### The data
____________

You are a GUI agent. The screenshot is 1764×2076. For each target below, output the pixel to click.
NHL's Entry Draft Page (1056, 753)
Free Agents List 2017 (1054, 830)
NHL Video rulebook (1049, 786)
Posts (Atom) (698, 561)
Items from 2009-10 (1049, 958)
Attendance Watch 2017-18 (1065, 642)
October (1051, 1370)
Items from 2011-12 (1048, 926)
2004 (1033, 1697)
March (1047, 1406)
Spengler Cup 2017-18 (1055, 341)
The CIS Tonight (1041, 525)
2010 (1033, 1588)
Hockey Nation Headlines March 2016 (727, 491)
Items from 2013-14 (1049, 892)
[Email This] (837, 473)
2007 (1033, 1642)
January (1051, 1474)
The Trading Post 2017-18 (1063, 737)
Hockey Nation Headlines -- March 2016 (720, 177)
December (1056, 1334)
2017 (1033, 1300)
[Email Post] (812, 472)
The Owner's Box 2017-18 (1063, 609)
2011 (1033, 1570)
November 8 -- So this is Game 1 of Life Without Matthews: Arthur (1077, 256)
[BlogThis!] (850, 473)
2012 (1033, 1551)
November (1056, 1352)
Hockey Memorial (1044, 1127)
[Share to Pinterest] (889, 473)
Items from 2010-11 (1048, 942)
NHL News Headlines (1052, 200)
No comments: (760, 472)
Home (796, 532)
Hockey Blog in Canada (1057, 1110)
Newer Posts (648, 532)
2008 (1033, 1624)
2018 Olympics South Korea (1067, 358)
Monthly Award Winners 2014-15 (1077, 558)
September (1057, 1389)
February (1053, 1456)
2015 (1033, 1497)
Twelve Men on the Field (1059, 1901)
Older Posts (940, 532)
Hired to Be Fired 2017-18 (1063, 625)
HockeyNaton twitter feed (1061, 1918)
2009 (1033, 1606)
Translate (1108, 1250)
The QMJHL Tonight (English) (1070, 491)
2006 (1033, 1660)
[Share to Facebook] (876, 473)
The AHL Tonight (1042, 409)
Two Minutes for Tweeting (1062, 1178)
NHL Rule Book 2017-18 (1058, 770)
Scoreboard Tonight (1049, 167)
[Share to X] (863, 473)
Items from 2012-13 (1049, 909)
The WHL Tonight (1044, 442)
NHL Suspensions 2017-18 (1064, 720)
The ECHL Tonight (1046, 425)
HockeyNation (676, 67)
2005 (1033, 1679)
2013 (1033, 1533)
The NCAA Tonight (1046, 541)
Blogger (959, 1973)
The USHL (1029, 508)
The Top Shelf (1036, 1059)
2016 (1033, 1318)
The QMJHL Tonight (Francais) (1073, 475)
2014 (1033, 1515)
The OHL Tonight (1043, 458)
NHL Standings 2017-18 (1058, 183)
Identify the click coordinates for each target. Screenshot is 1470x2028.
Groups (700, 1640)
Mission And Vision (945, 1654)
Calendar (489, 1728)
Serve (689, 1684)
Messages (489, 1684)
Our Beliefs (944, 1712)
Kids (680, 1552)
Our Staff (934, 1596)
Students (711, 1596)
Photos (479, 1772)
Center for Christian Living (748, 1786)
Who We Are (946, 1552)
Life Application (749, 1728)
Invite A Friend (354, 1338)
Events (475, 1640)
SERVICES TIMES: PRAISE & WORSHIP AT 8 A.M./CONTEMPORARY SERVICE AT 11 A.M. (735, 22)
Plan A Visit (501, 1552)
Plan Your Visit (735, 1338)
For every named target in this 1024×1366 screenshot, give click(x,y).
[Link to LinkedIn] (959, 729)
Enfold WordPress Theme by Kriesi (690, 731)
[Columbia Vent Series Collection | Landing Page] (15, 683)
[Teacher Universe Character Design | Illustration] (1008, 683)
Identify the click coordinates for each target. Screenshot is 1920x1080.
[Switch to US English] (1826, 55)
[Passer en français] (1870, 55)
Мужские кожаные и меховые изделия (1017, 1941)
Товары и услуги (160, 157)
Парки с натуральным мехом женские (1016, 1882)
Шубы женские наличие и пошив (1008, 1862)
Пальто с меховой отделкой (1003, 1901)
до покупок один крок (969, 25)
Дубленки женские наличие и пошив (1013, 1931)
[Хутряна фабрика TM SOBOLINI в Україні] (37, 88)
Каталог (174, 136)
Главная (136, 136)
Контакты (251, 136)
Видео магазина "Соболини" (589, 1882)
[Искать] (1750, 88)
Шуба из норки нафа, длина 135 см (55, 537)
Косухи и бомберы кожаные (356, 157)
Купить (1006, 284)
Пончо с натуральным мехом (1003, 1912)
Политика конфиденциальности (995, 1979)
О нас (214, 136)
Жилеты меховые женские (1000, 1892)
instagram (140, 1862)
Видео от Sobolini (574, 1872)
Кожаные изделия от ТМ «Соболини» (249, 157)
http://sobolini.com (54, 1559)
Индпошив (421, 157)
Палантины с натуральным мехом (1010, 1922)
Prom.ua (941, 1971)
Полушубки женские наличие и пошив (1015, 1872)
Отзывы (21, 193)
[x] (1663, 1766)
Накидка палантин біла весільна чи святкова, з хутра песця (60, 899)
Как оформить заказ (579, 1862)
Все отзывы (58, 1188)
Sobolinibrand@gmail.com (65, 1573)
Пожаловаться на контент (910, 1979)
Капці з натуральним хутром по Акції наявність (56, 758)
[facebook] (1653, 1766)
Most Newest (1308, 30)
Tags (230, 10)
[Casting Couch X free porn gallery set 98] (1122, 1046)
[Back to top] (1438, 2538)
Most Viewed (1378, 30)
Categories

____________

### Problem details
Copy from the entries above each line in which the string "Page" can be found.

### Problem solution
NHL's Entry Draft Page (1056, 753)
[Columbia Vent Series Collection | Landing Page] (15, 683)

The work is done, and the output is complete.